Problem
Starting at the line that holds "Joomla (180, 2526)", transcribe every line to the end of the data exactly; include no other lines.

Stored data:
== == ==
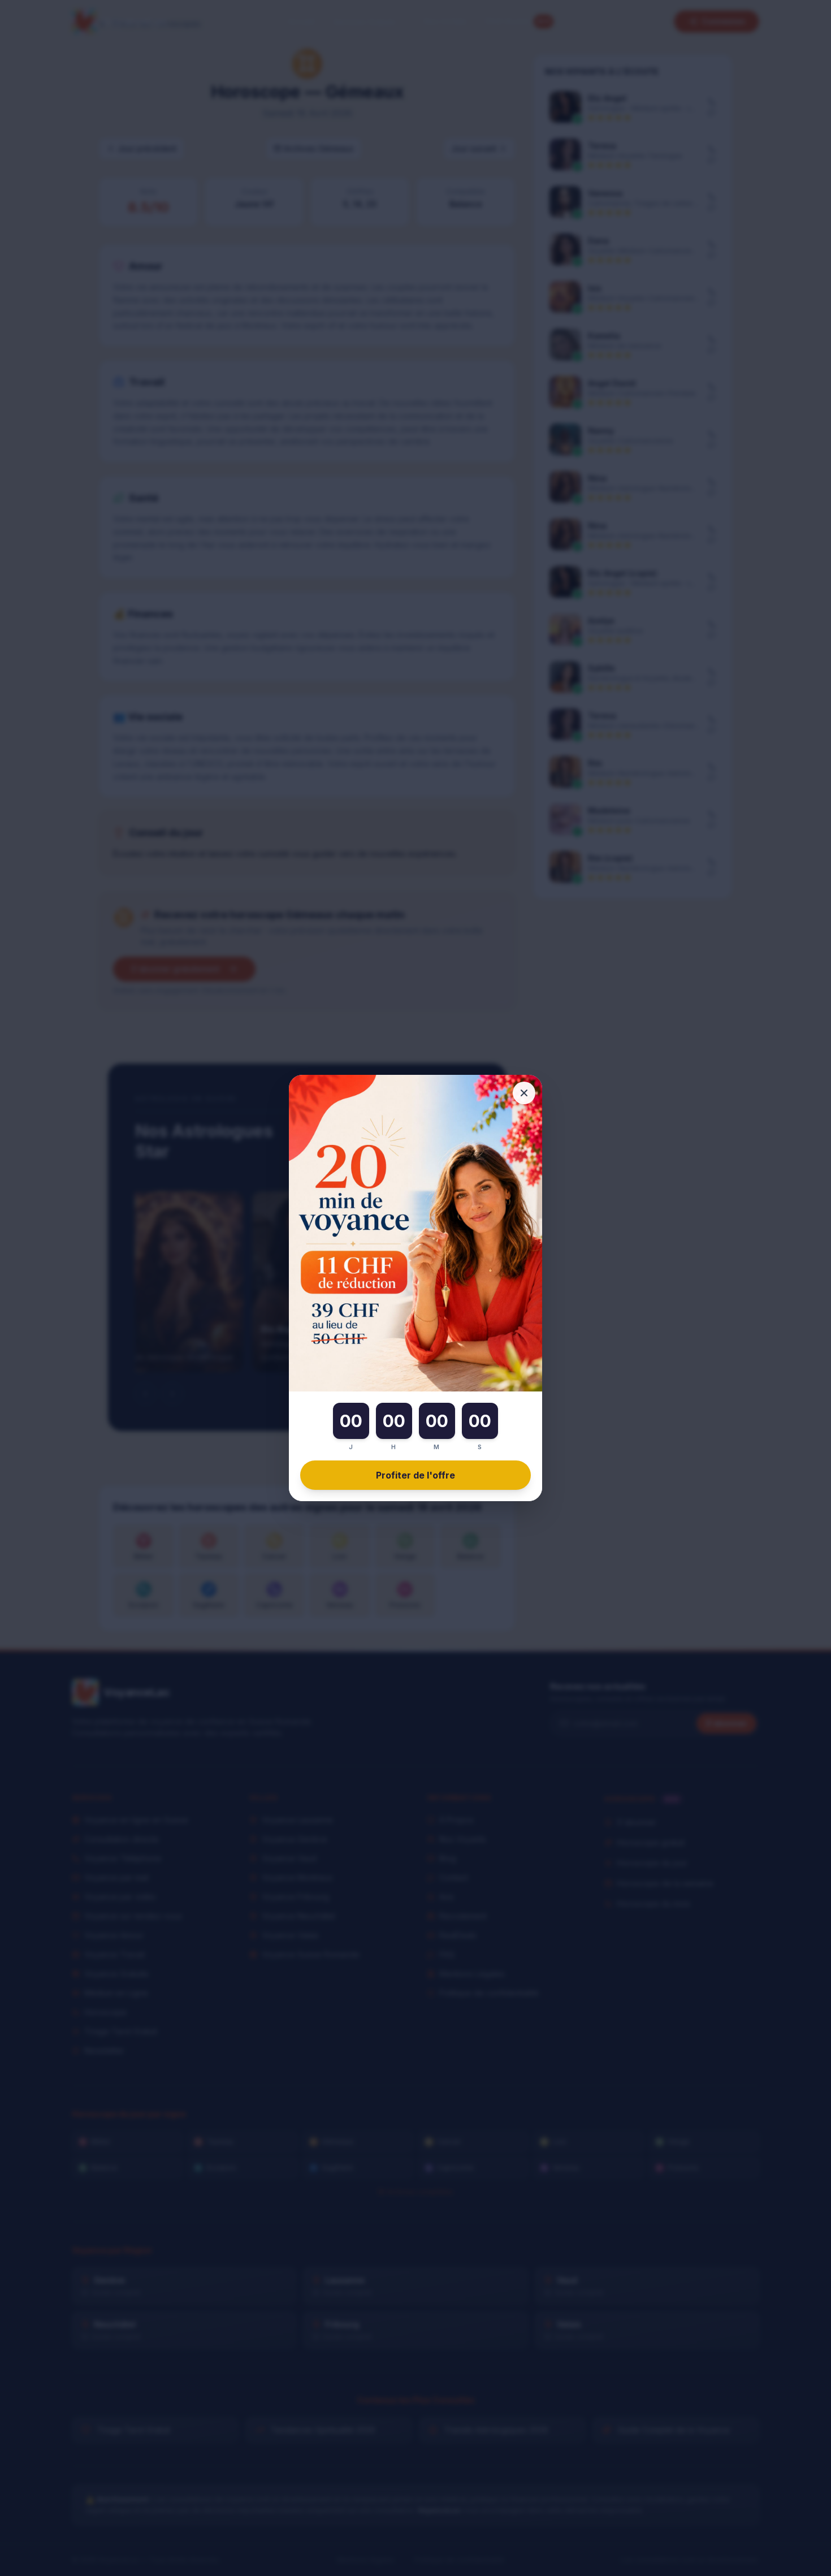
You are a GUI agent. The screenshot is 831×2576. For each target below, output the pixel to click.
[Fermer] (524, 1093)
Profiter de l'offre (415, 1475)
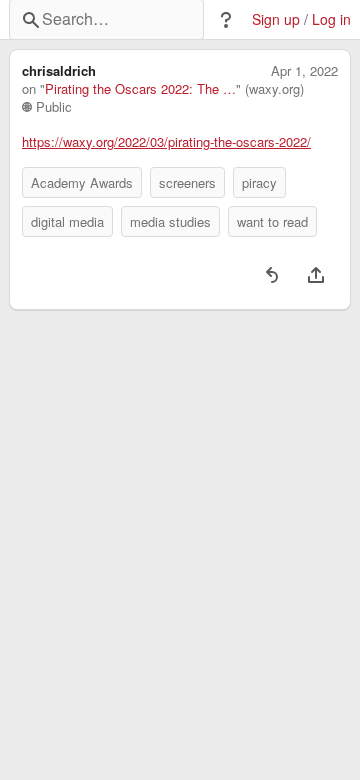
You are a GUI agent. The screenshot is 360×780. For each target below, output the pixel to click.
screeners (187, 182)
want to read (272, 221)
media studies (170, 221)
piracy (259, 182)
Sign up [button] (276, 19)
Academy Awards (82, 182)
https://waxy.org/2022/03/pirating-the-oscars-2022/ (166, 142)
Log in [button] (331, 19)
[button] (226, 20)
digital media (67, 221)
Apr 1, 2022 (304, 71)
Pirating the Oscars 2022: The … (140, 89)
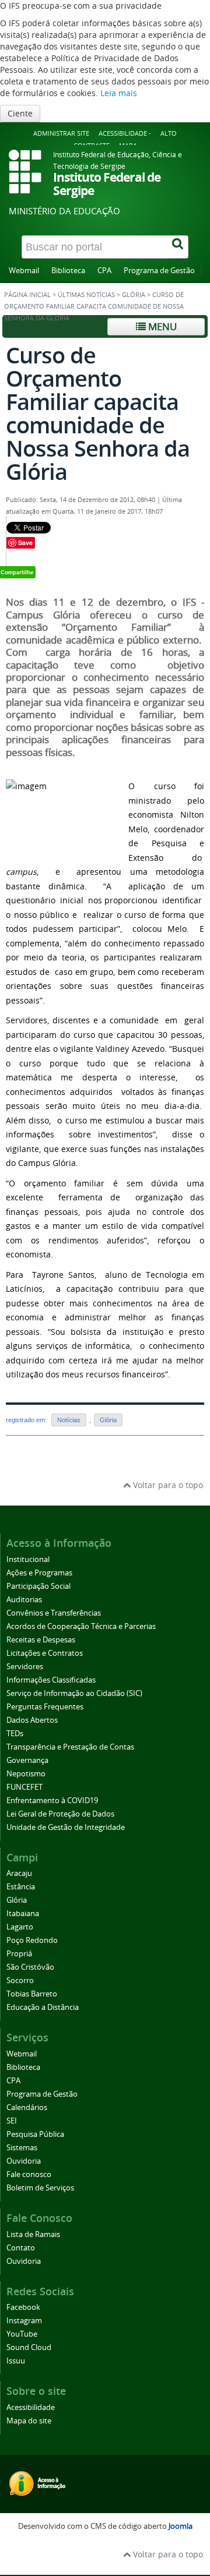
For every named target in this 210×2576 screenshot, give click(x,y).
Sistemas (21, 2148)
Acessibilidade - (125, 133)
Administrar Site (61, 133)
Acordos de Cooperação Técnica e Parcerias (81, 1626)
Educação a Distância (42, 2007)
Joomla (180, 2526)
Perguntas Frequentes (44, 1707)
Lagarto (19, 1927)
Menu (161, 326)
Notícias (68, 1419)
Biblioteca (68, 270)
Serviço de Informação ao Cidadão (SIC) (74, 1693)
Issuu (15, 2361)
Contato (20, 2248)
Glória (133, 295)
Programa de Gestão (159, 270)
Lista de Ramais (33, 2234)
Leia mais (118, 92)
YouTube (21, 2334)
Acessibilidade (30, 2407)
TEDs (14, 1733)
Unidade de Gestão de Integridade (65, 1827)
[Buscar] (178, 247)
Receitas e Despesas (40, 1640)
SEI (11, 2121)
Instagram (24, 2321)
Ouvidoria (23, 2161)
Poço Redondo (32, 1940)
== == ==
Response to this task
Joomla (180, 2526)
Perguntas Frequentes (44, 1707)
Lagarto (19, 1927)
Menu (161, 326)
Notícias (68, 1419)
Biblioteca (68, 270)
Serviço de Informação ao Cidadão (SIC) (74, 1693)
Issuu (15, 2361)
Contato (20, 2248)
Glória (133, 295)
Programa de Gestão (159, 270)
Lista de Ramais (33, 2234)
Leia mais (118, 92)
YouTube (21, 2334)
Acessibilidade (30, 2407)
TEDs (14, 1733)
Unidade de Gestão de Integridade (65, 1827)
[Buscar] (178, 247)
Receitas e Despesas (40, 1640)
SEI (11, 2121)
Instagram (24, 2321)
Ouvidoria (23, 2161)
Poço Redondo (32, 1940)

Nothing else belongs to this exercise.